Et par-delà les options politiques des uns et des autres puisqu’il y a encore quelques semaines une telle concertation aurait sans doute été avortée, les agriculteurs ayant vigoureusement remis en cause la légitimité du PNR dans ses choix pour l’agriculture (la manifestation du 18 septembre a Saint-Brisson contre les clôtures le long des cours d’eau a laissé des traces). Vendredi dernier, chacun a joué son rôle de bonne grâce, dans un souci d’apaisement, et pour ne pas obérer le véritable enjeu de l’événement: Comment favoriser le renouvellement des générations en agriculture dans le Morvan, permettre une transmission fluide et raisonnée, comment envisager l’avenir économique du territoire autour de cette activité traditionnelle.
Conçue de façon pratique et ouverte à l’échange d’idées, la journée a donc d’abord été introduite par les présidents des structures co-organisatrices: le PNR Morvan, le Pays Nivernais Morvan et la Chambre d’agriculture.

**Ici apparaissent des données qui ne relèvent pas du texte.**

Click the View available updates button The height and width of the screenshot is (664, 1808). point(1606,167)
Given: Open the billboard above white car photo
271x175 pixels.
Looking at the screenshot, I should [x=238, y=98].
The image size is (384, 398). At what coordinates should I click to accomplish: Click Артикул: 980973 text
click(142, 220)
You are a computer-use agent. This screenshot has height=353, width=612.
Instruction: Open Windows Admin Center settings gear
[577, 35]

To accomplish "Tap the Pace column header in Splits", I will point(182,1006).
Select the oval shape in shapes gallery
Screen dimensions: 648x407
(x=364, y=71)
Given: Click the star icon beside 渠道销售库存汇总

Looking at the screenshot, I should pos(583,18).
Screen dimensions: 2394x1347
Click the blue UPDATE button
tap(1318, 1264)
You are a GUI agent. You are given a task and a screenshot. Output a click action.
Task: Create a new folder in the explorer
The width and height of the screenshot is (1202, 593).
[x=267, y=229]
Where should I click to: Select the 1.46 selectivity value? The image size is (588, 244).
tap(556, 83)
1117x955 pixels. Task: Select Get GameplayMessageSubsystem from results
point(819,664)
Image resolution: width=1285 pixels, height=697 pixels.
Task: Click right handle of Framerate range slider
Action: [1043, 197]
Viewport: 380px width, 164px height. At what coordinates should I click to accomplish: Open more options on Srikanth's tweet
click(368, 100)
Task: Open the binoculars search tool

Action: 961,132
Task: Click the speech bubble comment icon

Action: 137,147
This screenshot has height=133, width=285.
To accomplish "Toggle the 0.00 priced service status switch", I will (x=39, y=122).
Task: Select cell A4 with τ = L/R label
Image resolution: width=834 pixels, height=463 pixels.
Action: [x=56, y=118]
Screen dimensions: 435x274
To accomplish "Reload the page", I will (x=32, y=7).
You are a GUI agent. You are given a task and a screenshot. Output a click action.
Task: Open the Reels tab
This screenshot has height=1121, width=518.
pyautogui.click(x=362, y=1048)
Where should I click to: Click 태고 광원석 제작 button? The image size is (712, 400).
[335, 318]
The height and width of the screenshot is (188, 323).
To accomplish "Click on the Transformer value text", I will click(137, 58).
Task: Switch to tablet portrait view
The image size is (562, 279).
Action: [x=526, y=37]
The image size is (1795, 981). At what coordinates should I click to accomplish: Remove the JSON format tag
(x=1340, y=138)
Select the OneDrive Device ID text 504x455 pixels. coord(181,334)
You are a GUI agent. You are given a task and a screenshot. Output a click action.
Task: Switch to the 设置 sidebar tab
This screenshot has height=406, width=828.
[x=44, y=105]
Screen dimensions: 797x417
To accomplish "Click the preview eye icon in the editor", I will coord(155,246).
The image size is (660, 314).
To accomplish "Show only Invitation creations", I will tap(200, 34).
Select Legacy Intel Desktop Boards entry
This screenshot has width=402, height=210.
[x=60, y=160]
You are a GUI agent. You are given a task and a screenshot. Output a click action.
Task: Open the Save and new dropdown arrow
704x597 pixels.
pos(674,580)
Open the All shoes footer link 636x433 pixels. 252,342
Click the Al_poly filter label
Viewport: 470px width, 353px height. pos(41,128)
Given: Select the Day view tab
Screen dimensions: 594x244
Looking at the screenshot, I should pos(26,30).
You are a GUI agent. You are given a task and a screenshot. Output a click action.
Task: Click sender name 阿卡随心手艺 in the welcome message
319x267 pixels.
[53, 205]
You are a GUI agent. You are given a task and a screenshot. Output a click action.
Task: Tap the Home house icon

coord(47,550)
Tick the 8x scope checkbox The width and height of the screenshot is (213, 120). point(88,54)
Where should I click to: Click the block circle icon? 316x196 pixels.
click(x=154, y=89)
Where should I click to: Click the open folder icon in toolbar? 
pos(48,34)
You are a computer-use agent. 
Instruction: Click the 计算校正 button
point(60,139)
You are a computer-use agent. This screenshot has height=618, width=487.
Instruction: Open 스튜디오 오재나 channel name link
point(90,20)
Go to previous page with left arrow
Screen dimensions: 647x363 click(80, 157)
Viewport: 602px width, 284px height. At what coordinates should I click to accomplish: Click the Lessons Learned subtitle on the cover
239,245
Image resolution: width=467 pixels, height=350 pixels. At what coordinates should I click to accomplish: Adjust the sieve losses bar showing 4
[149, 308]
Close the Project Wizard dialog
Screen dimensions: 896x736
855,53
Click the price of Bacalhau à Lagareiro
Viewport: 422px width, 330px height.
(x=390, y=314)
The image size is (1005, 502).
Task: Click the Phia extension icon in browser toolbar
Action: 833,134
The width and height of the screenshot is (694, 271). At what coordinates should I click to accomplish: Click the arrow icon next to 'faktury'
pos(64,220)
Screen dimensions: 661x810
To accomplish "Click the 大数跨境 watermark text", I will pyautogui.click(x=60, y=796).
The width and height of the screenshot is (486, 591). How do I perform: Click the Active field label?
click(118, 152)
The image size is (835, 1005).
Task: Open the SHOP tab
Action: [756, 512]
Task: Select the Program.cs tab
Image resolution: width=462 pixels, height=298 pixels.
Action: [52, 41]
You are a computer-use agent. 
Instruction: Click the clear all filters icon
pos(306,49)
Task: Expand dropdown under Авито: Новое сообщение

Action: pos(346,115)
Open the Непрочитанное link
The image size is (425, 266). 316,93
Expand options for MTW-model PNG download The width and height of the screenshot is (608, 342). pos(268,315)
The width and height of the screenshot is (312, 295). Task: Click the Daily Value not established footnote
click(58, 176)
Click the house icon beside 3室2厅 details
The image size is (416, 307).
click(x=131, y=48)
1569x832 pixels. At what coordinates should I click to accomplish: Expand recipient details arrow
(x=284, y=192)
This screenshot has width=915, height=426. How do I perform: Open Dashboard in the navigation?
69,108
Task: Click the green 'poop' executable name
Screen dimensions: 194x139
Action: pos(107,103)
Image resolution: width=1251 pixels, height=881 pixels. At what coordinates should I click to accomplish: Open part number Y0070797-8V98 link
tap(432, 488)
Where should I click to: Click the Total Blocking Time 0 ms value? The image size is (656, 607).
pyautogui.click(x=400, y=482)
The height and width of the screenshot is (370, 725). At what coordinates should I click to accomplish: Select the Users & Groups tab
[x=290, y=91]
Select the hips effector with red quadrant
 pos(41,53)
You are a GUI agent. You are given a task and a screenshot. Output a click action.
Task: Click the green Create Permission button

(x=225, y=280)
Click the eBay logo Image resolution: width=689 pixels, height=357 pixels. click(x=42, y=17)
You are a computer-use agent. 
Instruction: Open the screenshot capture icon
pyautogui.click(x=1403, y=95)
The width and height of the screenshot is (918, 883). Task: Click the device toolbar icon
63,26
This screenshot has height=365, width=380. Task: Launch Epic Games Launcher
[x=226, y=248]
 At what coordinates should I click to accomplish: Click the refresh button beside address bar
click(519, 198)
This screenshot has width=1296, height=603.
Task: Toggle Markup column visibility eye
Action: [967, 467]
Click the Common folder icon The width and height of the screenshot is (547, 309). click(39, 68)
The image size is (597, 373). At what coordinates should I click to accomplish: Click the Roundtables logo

Témoignages et expériences
Patrice Joly a posé les enjeux: «reprise, accès au foncier, viabilité économique, agrandissement, questions fiscales... C’est plus compliqué que par le passé». Aussitôt corroboré par Christian Paul: «l’installation et le développement rural ne se réussissent pas les uns sans les autres ou les uns contre les autres». Après que les conseillers des structures eurent présenté les chiffres-clé issus du dernier recensement général agricole de 2010, laissant apparaître une tendance à la baisse des installations, le programme des témoignages et des partages d’expériences était chargé. Deux JA ont fait part de leurs difficultés, l’un ayant déjà repris la ferme familiale en charolais, l’autre en phase d’installation. Où le parcours est souvent un exercice solitaire, et parfois revendiqué comme tel... Kéthévane Letrange a expliqué que son activité de maraîchage et de production de fruits ne la faisait pas vivre même si un projet de laboratoire devrait la renforcer et Marion Bonnet qui cherche a s’installer en production caprine a fait part de sa difficulté à trouver du foncier de taille adéquat (35 ha), essuyant souvent l’indifférence ou le refus des cédants qu’elle rencontre. Un jeune maraîcher bio de Saône-et-Loire a expliqué comment un agriculteur lui laissait un espace agricole durant trois ans, pour démarrer, dans la sécurité de conserver ses droits au chômage tout en démarrant son activité, via l’espace-test de l’association Les semeurs du possible. Venus du Puy-de-Dôme des agents et un élu local ont aussi montré comment deux réseaux réunissant des communautés de communes des Combrailles et du Livradois-Forez, recensent les futures cédants, cinq ans avant l’âge du départ, afin de fédérer les énergies autour de la reprise. Enfin, avant que des ateliers par territoire n’abordent activement les conditions favorables à l’installation, les leviers à activer, les projets à envisager sur les territoires, ce sont les agents et les élus des Communautés de communes des Grands Lacs du Morvan et des portes Sud du Morvan
qui ont témoigné de leurs initiatives respectives pour favoriser l’installation.